Oh! I hadn't seen this. I was more inspired by the St Louis aquarium (where you color a fish and it swims) and Google's Quickdraw (a memory from like 2016)
That's actually intentional desgin - I think you can like a fish a little or like a fish a lot, and therefore should be able to upvote/downvote to your hearts content :)
Unfortunately got posted to some heinous websites... and I made the mistake of using a very simple username and password that's been leaked 100 times for my admin account. I was going to "change it later"...
Anyway, working on the rollback now. A nice guy from here reached out and reported some small vulns I involuntarily committed.
This is an issue that many are seeing, it has to do with how the model is loaded / how the submission logic works without it. I think I know the fix, but am currently getting slammed at my big boy job and so I can't fix it until I'm free in the evening ...
There is mobile support... but it currently loads a 40mb model which doesn't work so great in a lot of places where you will use a phone. I meant to allow you to submit anyway, but I didn't test enough. Sorry...
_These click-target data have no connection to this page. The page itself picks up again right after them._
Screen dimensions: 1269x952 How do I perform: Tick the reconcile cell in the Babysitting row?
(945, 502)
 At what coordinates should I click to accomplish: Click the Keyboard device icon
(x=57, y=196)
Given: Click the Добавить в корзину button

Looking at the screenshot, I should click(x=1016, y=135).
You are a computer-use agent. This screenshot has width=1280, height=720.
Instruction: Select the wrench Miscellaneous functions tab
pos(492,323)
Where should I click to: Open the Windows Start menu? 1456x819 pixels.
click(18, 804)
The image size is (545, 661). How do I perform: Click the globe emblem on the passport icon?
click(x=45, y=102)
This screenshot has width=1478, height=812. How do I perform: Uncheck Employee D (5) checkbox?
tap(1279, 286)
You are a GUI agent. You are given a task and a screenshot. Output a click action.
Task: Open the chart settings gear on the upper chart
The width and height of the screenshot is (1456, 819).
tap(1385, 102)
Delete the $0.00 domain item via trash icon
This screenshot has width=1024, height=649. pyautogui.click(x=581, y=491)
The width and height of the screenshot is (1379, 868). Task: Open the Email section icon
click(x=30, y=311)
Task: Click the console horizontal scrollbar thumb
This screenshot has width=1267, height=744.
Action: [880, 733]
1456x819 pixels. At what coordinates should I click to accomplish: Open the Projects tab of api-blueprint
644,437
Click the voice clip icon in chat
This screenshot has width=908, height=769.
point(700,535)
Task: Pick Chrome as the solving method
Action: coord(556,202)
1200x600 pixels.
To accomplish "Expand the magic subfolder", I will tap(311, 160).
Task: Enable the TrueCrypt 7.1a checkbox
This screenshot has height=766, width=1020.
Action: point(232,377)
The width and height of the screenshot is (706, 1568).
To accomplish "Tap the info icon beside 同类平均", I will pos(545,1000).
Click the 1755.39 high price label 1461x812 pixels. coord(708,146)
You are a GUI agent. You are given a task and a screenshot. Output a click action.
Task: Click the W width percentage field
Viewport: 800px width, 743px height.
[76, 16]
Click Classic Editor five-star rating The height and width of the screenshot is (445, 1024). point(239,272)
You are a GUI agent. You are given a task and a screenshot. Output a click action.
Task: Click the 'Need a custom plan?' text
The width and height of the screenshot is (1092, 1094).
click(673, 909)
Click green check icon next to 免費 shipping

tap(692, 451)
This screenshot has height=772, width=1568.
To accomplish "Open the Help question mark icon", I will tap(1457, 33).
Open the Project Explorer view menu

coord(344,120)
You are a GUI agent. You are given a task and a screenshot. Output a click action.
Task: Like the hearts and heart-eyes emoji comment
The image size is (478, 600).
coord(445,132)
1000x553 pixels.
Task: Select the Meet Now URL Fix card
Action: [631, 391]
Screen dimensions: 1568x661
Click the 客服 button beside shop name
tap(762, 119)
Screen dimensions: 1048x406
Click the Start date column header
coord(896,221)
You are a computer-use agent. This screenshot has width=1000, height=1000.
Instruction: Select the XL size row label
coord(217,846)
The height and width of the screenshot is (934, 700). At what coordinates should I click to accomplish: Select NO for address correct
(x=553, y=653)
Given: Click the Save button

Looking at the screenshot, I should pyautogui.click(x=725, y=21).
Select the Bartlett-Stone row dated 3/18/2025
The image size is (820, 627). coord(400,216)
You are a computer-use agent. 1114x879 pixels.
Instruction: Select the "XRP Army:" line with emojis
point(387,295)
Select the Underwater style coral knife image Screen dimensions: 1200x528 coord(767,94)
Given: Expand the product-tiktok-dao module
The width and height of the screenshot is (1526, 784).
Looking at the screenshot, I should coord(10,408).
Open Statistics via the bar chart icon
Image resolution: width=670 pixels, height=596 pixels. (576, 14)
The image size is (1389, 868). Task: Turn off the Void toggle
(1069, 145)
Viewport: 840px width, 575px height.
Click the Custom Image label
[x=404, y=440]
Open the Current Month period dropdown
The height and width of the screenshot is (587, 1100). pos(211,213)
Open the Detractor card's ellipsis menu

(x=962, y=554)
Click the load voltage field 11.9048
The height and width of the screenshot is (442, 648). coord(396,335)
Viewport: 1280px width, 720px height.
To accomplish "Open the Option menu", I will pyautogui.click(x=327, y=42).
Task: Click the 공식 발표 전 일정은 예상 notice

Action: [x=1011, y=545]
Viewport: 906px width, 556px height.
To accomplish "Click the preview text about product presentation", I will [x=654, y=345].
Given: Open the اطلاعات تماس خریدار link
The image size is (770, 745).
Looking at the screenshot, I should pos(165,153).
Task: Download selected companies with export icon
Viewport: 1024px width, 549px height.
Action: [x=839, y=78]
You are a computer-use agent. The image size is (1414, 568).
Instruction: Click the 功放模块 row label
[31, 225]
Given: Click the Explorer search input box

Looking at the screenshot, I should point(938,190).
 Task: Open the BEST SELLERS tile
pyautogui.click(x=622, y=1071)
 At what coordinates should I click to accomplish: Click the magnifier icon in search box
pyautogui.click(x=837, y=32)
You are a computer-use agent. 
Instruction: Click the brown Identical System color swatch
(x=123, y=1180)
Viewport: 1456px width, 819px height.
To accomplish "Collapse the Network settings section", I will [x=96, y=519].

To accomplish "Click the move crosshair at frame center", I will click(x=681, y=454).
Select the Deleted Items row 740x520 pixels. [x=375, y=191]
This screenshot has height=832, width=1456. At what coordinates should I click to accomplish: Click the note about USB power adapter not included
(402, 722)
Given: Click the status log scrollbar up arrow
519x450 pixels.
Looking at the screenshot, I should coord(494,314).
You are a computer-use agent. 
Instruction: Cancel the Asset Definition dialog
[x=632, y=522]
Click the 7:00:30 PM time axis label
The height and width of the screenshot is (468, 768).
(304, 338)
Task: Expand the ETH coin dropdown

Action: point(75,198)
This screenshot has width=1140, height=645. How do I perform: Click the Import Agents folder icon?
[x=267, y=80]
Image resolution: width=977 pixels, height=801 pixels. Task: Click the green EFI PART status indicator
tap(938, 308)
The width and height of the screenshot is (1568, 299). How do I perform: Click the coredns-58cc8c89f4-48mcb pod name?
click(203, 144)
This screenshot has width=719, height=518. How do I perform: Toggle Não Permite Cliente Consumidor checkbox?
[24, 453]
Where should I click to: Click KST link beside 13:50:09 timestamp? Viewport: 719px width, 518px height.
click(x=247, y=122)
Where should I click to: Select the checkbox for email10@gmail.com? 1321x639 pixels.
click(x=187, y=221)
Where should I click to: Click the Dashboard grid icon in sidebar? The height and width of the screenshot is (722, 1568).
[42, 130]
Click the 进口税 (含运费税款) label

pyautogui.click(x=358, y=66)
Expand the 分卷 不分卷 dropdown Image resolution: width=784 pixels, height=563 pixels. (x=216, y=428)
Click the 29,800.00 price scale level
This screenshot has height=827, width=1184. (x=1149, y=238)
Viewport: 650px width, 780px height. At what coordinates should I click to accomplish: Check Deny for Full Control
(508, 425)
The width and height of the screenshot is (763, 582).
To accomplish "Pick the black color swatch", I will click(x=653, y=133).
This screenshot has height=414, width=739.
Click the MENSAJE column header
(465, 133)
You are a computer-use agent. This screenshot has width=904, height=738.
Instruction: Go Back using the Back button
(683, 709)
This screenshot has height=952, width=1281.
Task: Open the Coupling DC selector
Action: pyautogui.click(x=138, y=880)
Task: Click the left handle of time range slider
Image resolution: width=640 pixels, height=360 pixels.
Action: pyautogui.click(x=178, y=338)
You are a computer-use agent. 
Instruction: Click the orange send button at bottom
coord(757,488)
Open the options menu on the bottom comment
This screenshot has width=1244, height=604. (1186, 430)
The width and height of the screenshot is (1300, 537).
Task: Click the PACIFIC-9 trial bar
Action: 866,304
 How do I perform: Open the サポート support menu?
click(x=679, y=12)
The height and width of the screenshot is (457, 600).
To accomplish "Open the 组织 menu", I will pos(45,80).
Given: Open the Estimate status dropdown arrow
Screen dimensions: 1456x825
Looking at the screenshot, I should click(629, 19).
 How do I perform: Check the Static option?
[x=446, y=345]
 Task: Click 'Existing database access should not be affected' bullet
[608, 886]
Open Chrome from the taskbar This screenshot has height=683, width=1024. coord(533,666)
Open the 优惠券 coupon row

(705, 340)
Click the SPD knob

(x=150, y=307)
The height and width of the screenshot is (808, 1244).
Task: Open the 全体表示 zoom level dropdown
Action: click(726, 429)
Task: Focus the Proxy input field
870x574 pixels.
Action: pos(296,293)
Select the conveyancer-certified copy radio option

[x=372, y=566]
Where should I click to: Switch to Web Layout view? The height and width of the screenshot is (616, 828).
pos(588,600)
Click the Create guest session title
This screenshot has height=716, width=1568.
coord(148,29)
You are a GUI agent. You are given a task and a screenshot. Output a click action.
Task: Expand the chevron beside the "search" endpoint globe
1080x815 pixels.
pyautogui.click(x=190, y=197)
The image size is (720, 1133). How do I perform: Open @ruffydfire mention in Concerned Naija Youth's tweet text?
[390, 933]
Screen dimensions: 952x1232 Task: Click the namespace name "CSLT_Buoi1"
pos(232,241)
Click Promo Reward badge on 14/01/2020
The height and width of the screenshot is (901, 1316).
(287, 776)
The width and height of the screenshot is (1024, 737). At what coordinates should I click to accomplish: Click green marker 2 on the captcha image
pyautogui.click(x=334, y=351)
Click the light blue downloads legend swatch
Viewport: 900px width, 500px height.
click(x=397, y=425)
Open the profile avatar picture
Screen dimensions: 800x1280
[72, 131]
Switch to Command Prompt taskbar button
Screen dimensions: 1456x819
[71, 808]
Absolutely! I've removed all references of HTML and JS using string interpolation.
(jk)
This is definitely a drawback with with vibe-coding. I never really write like HTML5 style code - at work I always use typescript with heavy ESLint, so never have to worry about this.
I figured the string sanitization in the backend would take care of any XSS vulns, which was my main concern. But I will have to read into the dangers of string interpolation which I admit I do not remember too much about (outside of the XSS stuff I tried to mitigate).
Actually most people aren't trying to submit bad fish! I was surprised to, it's really like 95/5 good to bad submissions. People seem to follow the rules on average :)
I don't let the client decide whether the submission needs moderation :)
There's a very slightly different model in the backend that sends things to the mod queue. Strings are also sanitized there. But copilot really wanted to add all that logic to the frontend too and I thought it was funny
Yeah! Lots of mandates from work about using AI tooling, so I gave it a shot on a personal project. My conclusion is that while CoPilot was very impressive at times, its greatest strength was helping me overcome the blank page jitters.